Zoltan’s Little Hungary
The noodle soup shop from the night before had disappeared like a mirage in the desert and I found myself aimlessly wandering through every alleyway in downtown Nha Trang when I happened upon the familiar piros, féhér, zöld of the Hungarian flag. It was a simple old home sandwiched between the highrises and hotels of the downtown core that lines the beach. Inside were a few tables and benches and decorative bottles of Unicum. As I perused the menu, I giggled at the serendipity of happening upon what I would have imagined being the only Hungarian restaurant in all of Vietnam. A man came to the door and, like a good Hungarian, I greeted him as politely and distinctly Hungarian as I could, “Jó napot kívánok!”

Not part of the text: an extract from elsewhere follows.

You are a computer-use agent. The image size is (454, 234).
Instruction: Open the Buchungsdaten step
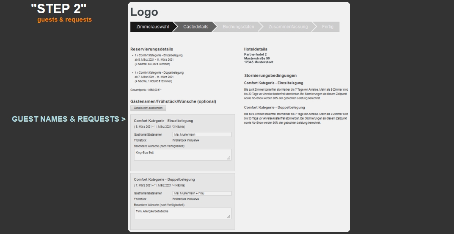point(238,27)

His eyes widened and a broad smile flashed across his face. Zoltan, the owner, was as surprised to hear someone speaking Hungarian as I was to happen upon a Hungarian restaurant in as unlikely a place as this. I put the daily noodle soup ritual I had developed on hold and decided to find out just how authentically Hungarian this little establishment was.
The menu had all of the classics: gúlyás leves (beef soup), pörkölt (meat stew), paprikás csirke (paprika chicken), kolbasz (Hungarian sausage), schnitzel (breaded pork loin), and lángos (deep fried bread with garlic, sour cream and cheese). Hoping to go off-menu, I told Zoltan what I was really craving was halászlé (fish stew) and túrós csusza (noodles with ewe’s cheese and crispy lard) – that and a shot of pálinka. With regret, Zoltan pointed out how prohibitively expensive an item like ewe’s cheese was to get a hold of in a place like Vietnam and so he could not affordably include it on the menu. Authentic pálinka was also something that was too difficult to get and was not on the menu.
Zoltan didn’t hold back in making a recommendation though: “I think you should get the gúlyás soup. Do you know what the secret is? I have the good paprika! The real one all the way from Hungary!”
There’s something about gúlyás that is just so distinctly Hungarian that you can’t get away from a mother or even a restaurateur offering it to you as though it is the standard by which their culinary expertise ought to be measured. It felt pedestrian as I hadn’t had a chance to have Hungarian food in months and I was seeking something a bit deeper in the catalogue, but as I had originally set out that day in search of a meaty soup, gúlyás did promise to satisfy in that regard.
The flavours short-circuited my brain. Something didn’t compute about the food in that setting. All the scents and flavours of Asia had bored their way into every nerve ending in my body and settled there. To have them suddenly jolted out of alignment by ingredients and textures that connected with me at a more primal level was a dizzying experience. Every fibre of my amygdala was firing and I had the sensation that I was 6-years-old and at my grandmother’s table again.
Zoltan was from Újpest, a suburb to the north of Budapest, but had left Hungary twenty years ago working first in Dahab, Egypt as a dive instructor where he stayed for over a decade. He had come to Vietnam first also as a dive instructor seven years ago but had given that up to start the restaurant which he has been running now for the last three years. “The business of running the restaurant,” he opined, “is like the ocean. It goes up, and it comes down. Then it goes up. And it comes down”. He admitted that most of the locals simply don’t know about Hungarian food. Some who had travelled in the past to other communist countries had come back with a knowledge of Hungarian food, but as clientele they were outnumbered by the Russians and other Eastern Europeans who often vacation in Nha Trang.
Robbi, a German from Augsburg, and I chatted as we enjoyed a helping of lángos that was warm and crisp and made the sour cream and cheese sweat a little. The short syncopated staccato of the Vietnamese language being spoken in the street created a polyrhythm with the soft flowing and vowel-harmonized tones of Hungarian that were playing over the radio in the restaurant. Occasionally the smell of soy and fish sauce wafted in from outside and collided with the cool milky taste of the sour cream and created an unexpected clash of cultures that made the room spin in a way that, for a moment, made you forget where you were.
I looked at Zoltan and thanked him for the brief escape when he explained, “When I opened the restaurant I made a promise to have a house rule that anyone who enters speaking Hungarian gets to have some pálinka.”
“I thought you said that pálinka was too difficult to get here in Vietnam?” I asked.
“Just because it’s hard to get doesn’t mean that I don’t have any,” he said with a wink.